Burks told us that her team started with looking at the objects and conducted research trips to Gabrielle’s apartment to get to know the woman behind the designs. Eventually, Burks had immersed herself in Chanel’s world, and the exhibition took around two years’ worth of work ahead of the launch. They have, in part, contextualised Chanel’s work with her upbringing and life experiences, as her work took her from poverty to the life of the elite with aristocratic company. Born in 1883 to an impoverished family, she spent a lot of her childhood in an orphanage after the death of her mother. Her entry into fashion wasn’t until 1909 when she opened her salon in Paris as a hatmaker.
The emergence of style – Chanel’s template for fashion
Burks discussed that Chanel’s influences likely stretch as far as fishermen in Dover, when she established a boutique there in 1912. One blouse dates back to 1916 and replicates the style of a fisherman’s pullover, and it’s men’s tailoring that inspires a sequin suit of silk taffeta – unusual for women’s couture at the time. This is the first garment you see in the exhibition, and in everything that follows you see small remnants of two major influences – the time she spent in Britain, and her adaptations of designs traditionally made for men that allow a comfortable life.

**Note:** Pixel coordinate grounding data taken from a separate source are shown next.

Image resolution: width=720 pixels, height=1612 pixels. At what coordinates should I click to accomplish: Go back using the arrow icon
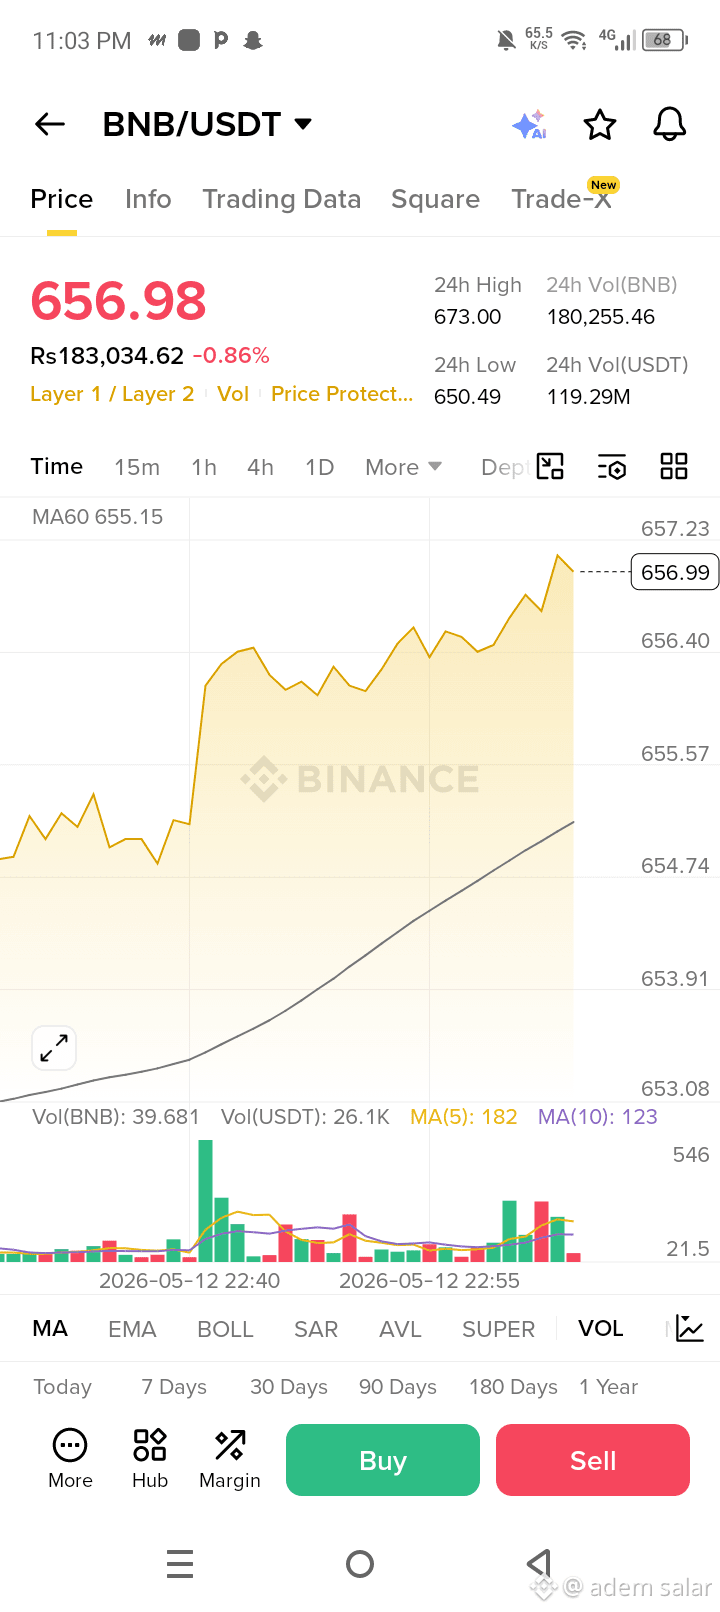[x=50, y=124]
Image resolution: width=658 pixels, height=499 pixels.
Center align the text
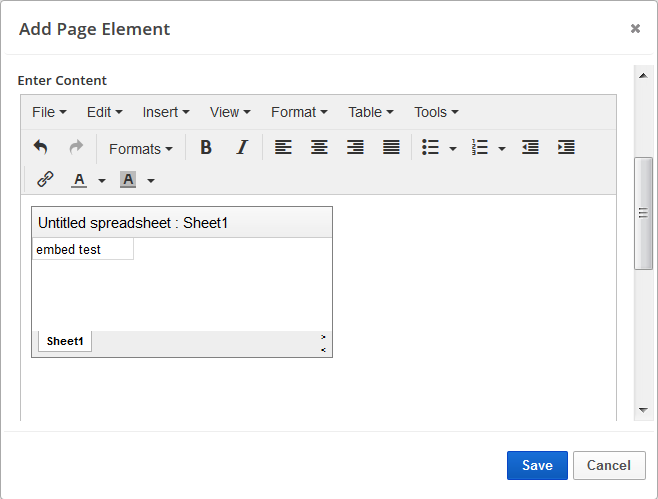[x=319, y=148]
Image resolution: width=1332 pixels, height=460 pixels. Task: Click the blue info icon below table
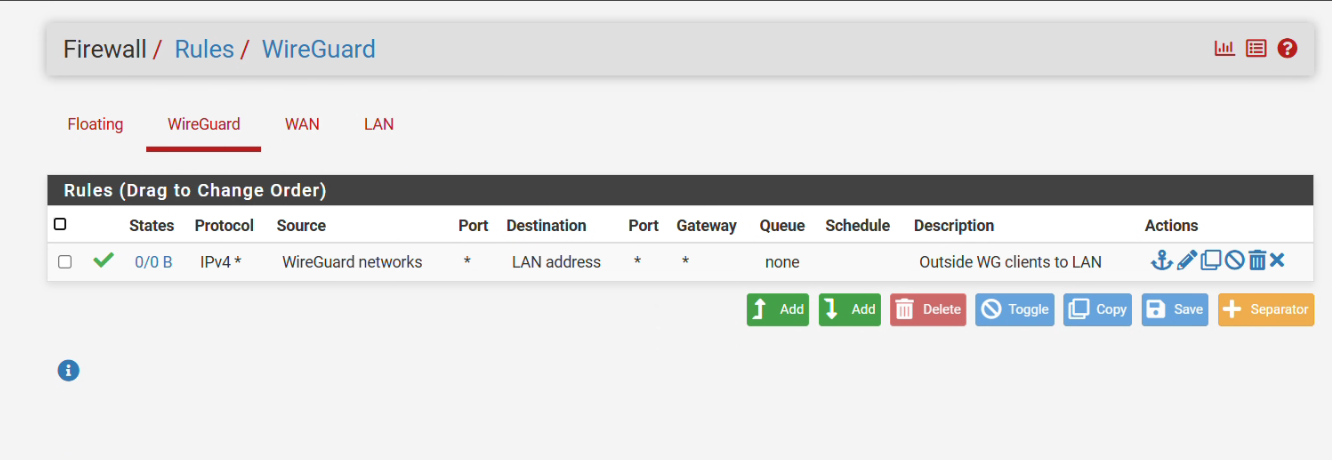pos(68,370)
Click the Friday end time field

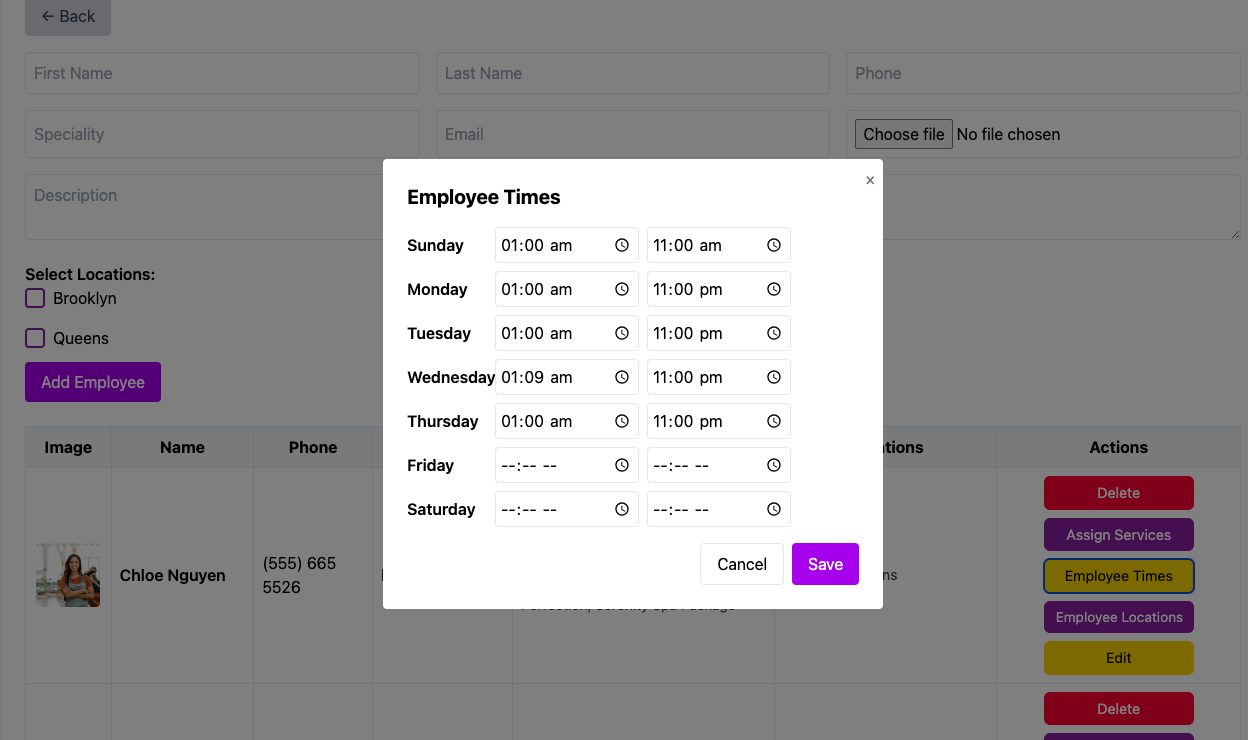pos(705,465)
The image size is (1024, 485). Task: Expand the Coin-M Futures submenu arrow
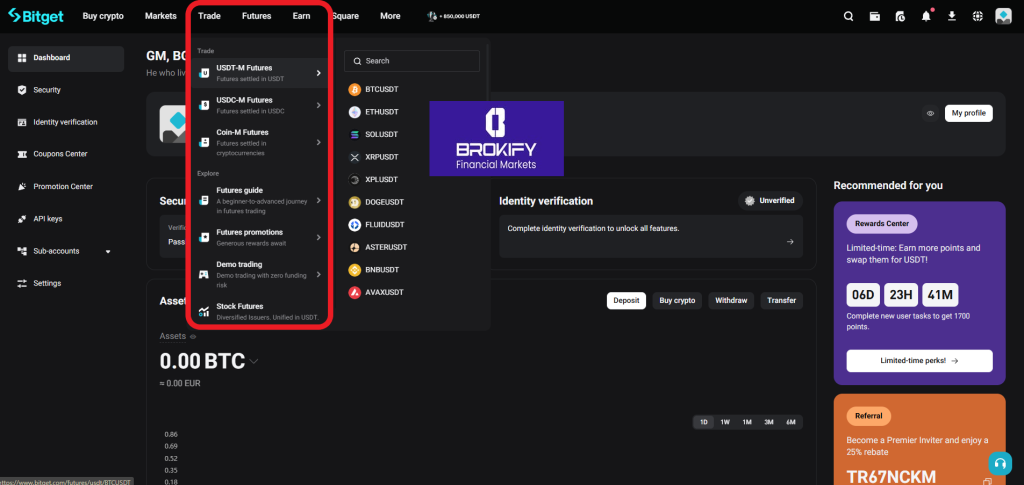pos(318,142)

“[Chanel’s] focus on comfort was quite radical for her time” Burks said, and her lifelong ethos was to make clothes for herself, first and foremost. She worked with the best textiles, and her choice of fabrics were so important, only enriched by her connections to British and French manufacturers. Burks delved deeper into Chanel’s achievements, which include the popularisation of the little black dress, the No.5 perfume, and the innovative design of the dress that could be appropriate for all day.
What story does the exhibition tell?
“With this show, it was a treat to focus on Gabrielle Chanel, to unpick the myths and the broader explanation of what she was doing. To undo the caricature and fill in the gaps.” Burks said.

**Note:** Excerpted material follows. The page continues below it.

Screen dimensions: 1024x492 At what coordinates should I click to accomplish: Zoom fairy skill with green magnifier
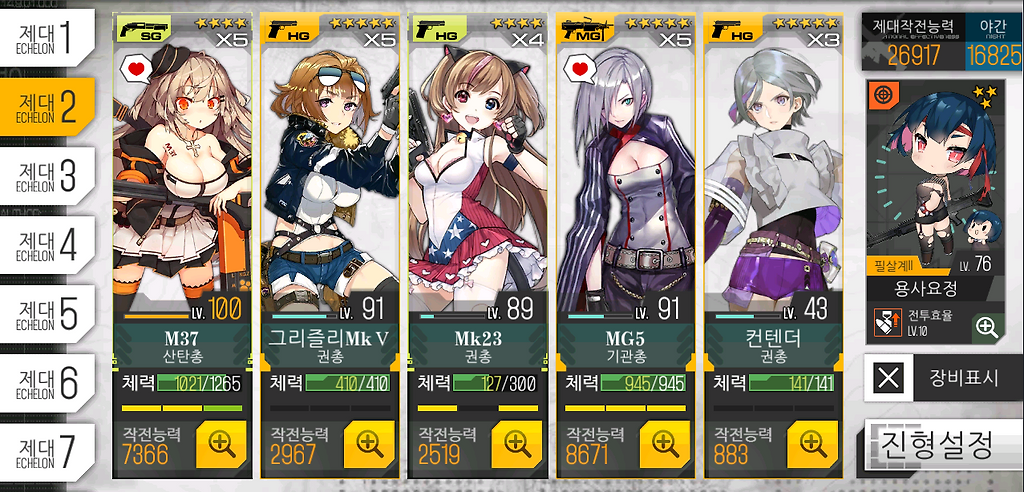(x=987, y=327)
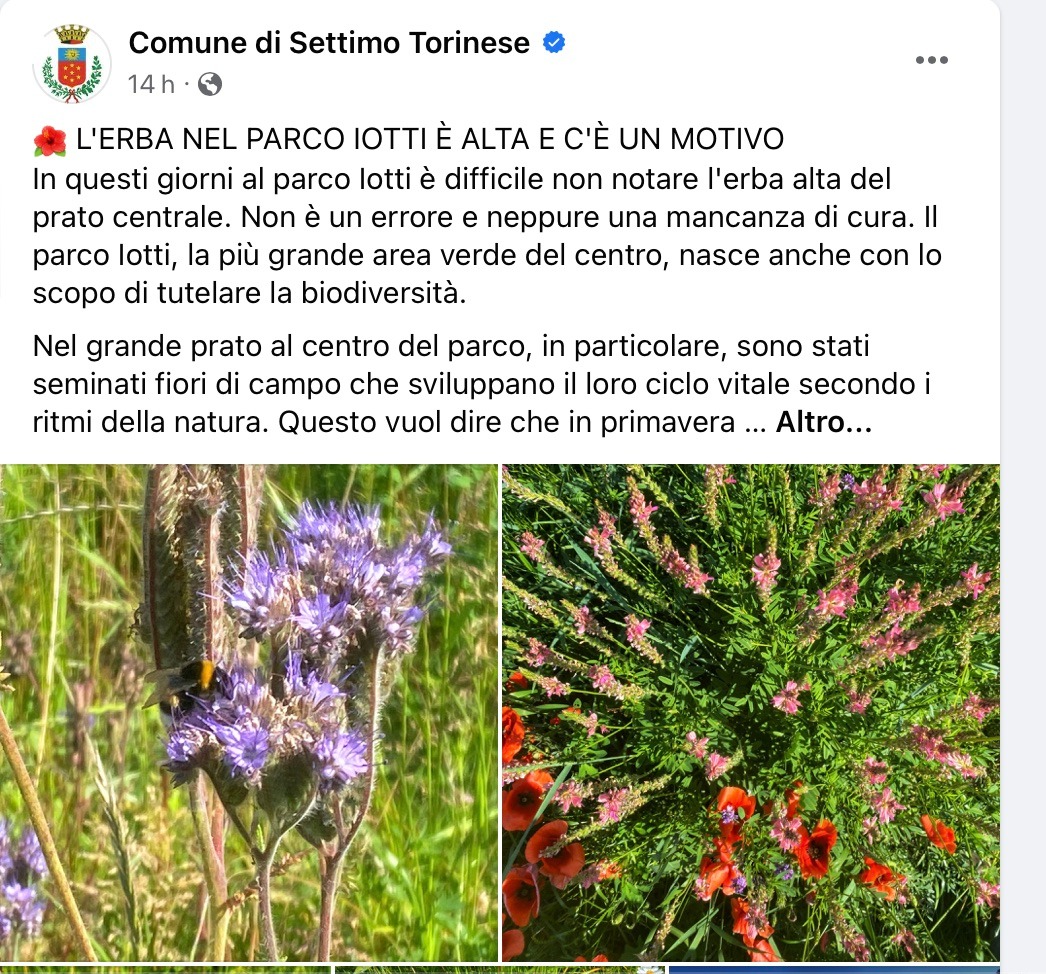The height and width of the screenshot is (974, 1046).
Task: Open the purple flower with bumblebee photo
Action: click(x=249, y=712)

We learnt that Gabrielle Chanel was in some ways, remarkably modern and ahead of her time. She designed open back asymmetric dresses, women’s suits that rejected the padding of traditional tailoring, and her perfume’s minimalist packaging and simple typography still stands today. Chanel’s eveningwear produced in the second half of her career when she was well into her seventies, was still attuned to the fashion world’s barometer whilst staying true to her fashion manifesto. However, she also had an “interesting” life as Burks describes it, which refers to her dark past of antisemitism and ties to a German general during the war. We were told the insertion of the timeline of her life seeks to face this head on, with an acknowledgement of the artist behind the art. Burks emphasised that museums are exactly the right place to have this topical discussion.
The exhibition certainly gives you a taste of her eccentric character, told creatively through dimensions such as the evening gowns positioned along a mirrored staircase. It’s the staircase that emulates that of her original salon in Paris, that she would sit at the top of to hide and watch the reaction of her guests as they entered (see top image). It was a brilliant opportunity to see the show, which is sold out until May 2024. After networking took place and the crisps had been eaten, the event finished. We eagerly await the next.